Document extract -
CABLE LANDING LICENSE

Adopted: June 19, 2000Released: June 20, 2000

Before the: Chief, Telecommunications Division

I.Introduction

1.In this order, we grant the Application of Caribbean Crossings Ltd. (Caribbean Crossings), under the Cable Landing License Act[1] and Executive Order No. 10530,[2] for authority to land and operate a private fiber optic submarine cable system to be called the Bahamas Internet Cable System (Bahamas Internet) extending between the United States and the Bahamas. The system will be operated on a non-common carrier basis. We find that Caribbean Crossings has provided sufficient information under our rules to comply with the Cable Landing License Act and that it would be serve the public interest to grant the cable landing license subject to the conditions listed below.

Questions to answer -
1) In the cable landing license order, on what basis will the Bahamas Internet Cable System be operated?
2) Pick up the cable landing license order after its last sentence and write the paragraph that follows.

Data section -
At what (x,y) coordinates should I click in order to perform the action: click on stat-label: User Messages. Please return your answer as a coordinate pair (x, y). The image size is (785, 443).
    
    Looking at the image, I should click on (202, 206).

Answers in order -
1) On a non-common carrier basis.

2)
II.Application

2.According to the Application, as amended, Caribbean Crossings, a Bahamas corporation, is a wholly-owned subsidiary of Cable Bahamas Ltd. (Cable Bahamas), also a Bahamas corporation.[3] Cable Bahamas is owned 32.25% by Columbus Communications Ltd., a Bahamas corporation and 20% by the Government of the Commonwealth of the Bahamas as a beneficial owner, with nominee Bahamas Electricity Corp. responsible for 10% of Cable Bahamas shares and nominee Bahamas Telecommunications Corp. responsible for the other 10%. The remaining 47.75% of Cable Bahamas stock is publicly traded with no entity having a five percent or greater interest in Cable Bahamas.[4] The sole shareholder of Columbus Communications Ltd. is Phillip Keeping, a citizen of Canada.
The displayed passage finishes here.